I felt compelled to add this little disclaimer after watching the Tebow ad last night. After the commercial got nods of approval from rational thinkers (the ones you would usually expect to read past anti-abortion BS), I think that somewhere along the line, most of us forgot the word work (re: post below) that's at play. What this commercial was going for (and achieved, apparently) was to pit legalized abortion against pregnancy, childbirth, and motherhood. Do you like families? Yes. Do you like children? Yes. Do you like mothers that like their children? Yes. Okay, then go to the Focus on the Family website, and here is some anti-gay, anti-feminist, anti-abortion, and pro-religion crap while you're at it. Age-old strategy, of course, but why is it that once subtlety was built into the message ("tastefulness," is the word that's misused in most articles), we all seemed to forget what's at stake? The ad is by no means non-controversial; it's just going into the just-plain-false zone and connecting dots that simply don't belong together. Subtlety does not make misogyny any more mainstream. What's buried underneath the Tebows' creepy Cheshire smiles is this typical argument: abortion = no babies allowed, ever. How is that for apocalyptic feminism?

Try Jesse Taylor's take on the deceptive subtlety.

    Thursday, February 4, 2010

    word work

    My problem of the week is with the assumption that words, words, words are just lying flat, lifeless and exposed. The innocence of words, the truth/transparency of words, the convenience of words. It's hard for me to stomach the suggestion that feminism should be reshaped into "Gender Studies" or "Equality Studies." The task at hand is indeed gender equality, but we're not going to achieve this by throwing specificity out the window. There is intention, political thrust, and an imaginative potential behind and within the title of feminism. What does it mean to specify femininity? Even more thought-provoking is to consider what it means to receive resistance from doing so.

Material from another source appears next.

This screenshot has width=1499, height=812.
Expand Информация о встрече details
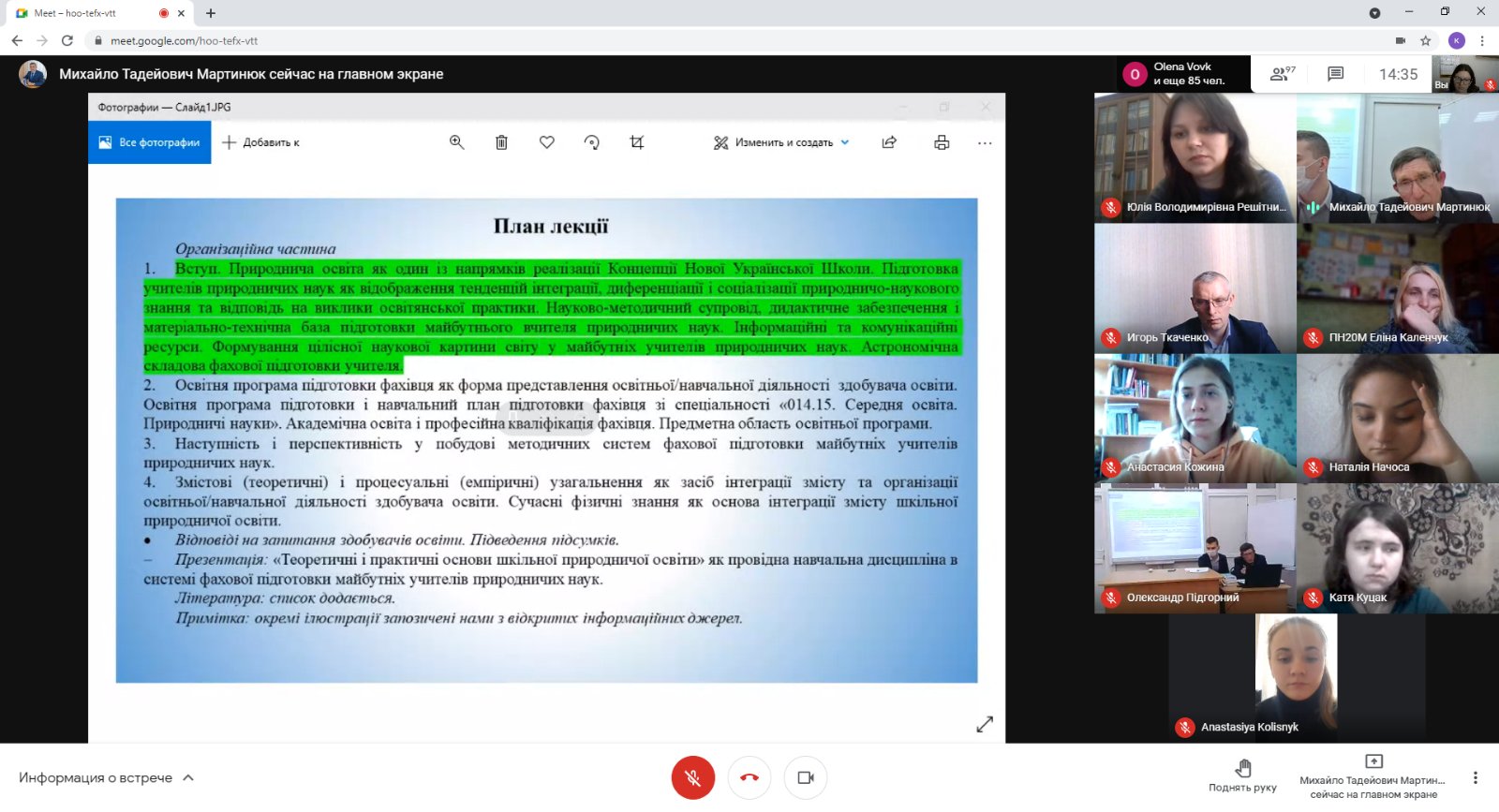106,777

Feminism is swimming against the current, nobody will argue that. But how come so few of us have paused to acknowledge the fact that the current exists to begin with? The antagonism towards feminists is perplexing at first: no one, at least in sane academia, signed up for Anti-Male or Anti-Masculinity Studies, so what is all the fuss about? Feminism doesn't deny males or masculinity, rather it seeks to deny inherent maleness through specification (ever notice how the "default" gender is always male? This is what is meant by inherent maleness). The mistake is in assuming that there can be some sort of accommodating "neutrality" within the field of feminism (hence, "equalist" rather than "feminist"). Is standing still an option when you're neck-deep in the river current? It is not even a possibility, let alone an option. Visualize it, I dare you.